Promise.all(promises)
  .then(results => {
    // handle all successful results
    const [users, products, orders] = results;
    // further processing
  })
  .catch(error => {
    // if any promise fails, this runs
    console.error('At least one request failed:', error);
    // but we don't know which succeeded or failed
  });

The main problems with this approach are:

Any rejected promise causes the whole operation to fail.

You cannot know which operations succeeded and which failed.

You cannot retrieve the results of successful operations.

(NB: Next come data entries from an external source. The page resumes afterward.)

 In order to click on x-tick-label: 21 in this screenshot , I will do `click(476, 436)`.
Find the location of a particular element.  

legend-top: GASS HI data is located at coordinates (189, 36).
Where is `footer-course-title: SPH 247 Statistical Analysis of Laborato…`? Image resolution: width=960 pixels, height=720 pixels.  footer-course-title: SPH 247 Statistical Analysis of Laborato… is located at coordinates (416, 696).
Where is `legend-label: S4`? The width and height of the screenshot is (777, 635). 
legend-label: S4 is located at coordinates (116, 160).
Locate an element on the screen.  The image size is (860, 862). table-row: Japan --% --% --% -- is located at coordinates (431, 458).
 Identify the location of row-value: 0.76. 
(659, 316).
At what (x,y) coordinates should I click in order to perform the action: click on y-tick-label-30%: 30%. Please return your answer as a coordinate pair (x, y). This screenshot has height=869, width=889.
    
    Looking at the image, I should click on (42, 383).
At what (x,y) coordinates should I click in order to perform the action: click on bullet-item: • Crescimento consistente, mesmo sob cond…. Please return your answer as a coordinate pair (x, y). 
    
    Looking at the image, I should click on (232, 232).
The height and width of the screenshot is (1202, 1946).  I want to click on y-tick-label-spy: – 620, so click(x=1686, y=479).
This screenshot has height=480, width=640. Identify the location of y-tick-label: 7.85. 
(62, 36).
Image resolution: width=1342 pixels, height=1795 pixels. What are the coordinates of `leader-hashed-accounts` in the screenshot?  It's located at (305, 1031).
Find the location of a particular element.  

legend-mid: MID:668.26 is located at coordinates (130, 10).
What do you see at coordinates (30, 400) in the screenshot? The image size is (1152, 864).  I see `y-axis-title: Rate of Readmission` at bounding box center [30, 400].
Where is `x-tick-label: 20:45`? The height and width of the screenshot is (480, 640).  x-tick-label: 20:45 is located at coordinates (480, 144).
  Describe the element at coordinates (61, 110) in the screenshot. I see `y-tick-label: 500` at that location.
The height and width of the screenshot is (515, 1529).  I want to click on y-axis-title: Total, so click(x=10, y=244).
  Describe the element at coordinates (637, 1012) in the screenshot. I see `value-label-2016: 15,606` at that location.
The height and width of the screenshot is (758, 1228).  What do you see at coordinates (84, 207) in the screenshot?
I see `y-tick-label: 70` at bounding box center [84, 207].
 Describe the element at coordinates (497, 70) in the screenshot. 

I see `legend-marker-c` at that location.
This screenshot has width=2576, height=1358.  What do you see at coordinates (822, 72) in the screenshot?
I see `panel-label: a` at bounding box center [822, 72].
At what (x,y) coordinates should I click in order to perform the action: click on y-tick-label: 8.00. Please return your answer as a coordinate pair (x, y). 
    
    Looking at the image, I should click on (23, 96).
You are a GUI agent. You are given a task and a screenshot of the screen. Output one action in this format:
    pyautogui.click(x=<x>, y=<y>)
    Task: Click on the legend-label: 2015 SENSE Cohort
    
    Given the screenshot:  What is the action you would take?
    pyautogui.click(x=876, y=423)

In real applications we often want to continue processing successful results even when some operations fail—for example, displaying other dashboard components when one component's data request fails. Promise.allSettled() solves all of these issues. It waits for every promise to settle (whether fulfilled or rejected) and returns an array containing each promise's outcome:

const promises = [
  fetch('/api/users').then(r => r.json()),
  fetch('/api/products').then(r => r.json()),
  fetch('/api/orders').then(r => r.json())
];

Promise.allSettled(promises)
  .then(results => {
    results.forEach((result, index) => {
      if (result.status === 'fulfilled') {
        console.log(`Promise ${index} succeeded:`, result.value);
      } else {
        console.log(`Promise ${index} failed:`, result.reason);
      }
    });
    // You can handle all successful results while knowing which failed
    const successfulData = results
      .filter(result => result.status === 'fulfilled')
      .map(result => result.value);
    // Process the successfully fetched data
    processData(successfulData);
  });

Structure of Promise.allSettled Return Value

The return value of Promise.allSettled() is an array where each element corresponds to a promise's result, with the following structure:

For a fulfilled promise: { status: 'fulfilled', value: <result> } For a rejected promise: { status: 'rejected', reason: <error> } This uniform structure makes handling results straightforward. In scenarios where multiple independent async operations need to run concurrently and you want to obtain a complete picture regardless of individual successes or failures, Promise.allSettled() is the optimal choice, enabling more resilient applications that gracefully handle inevitable errors.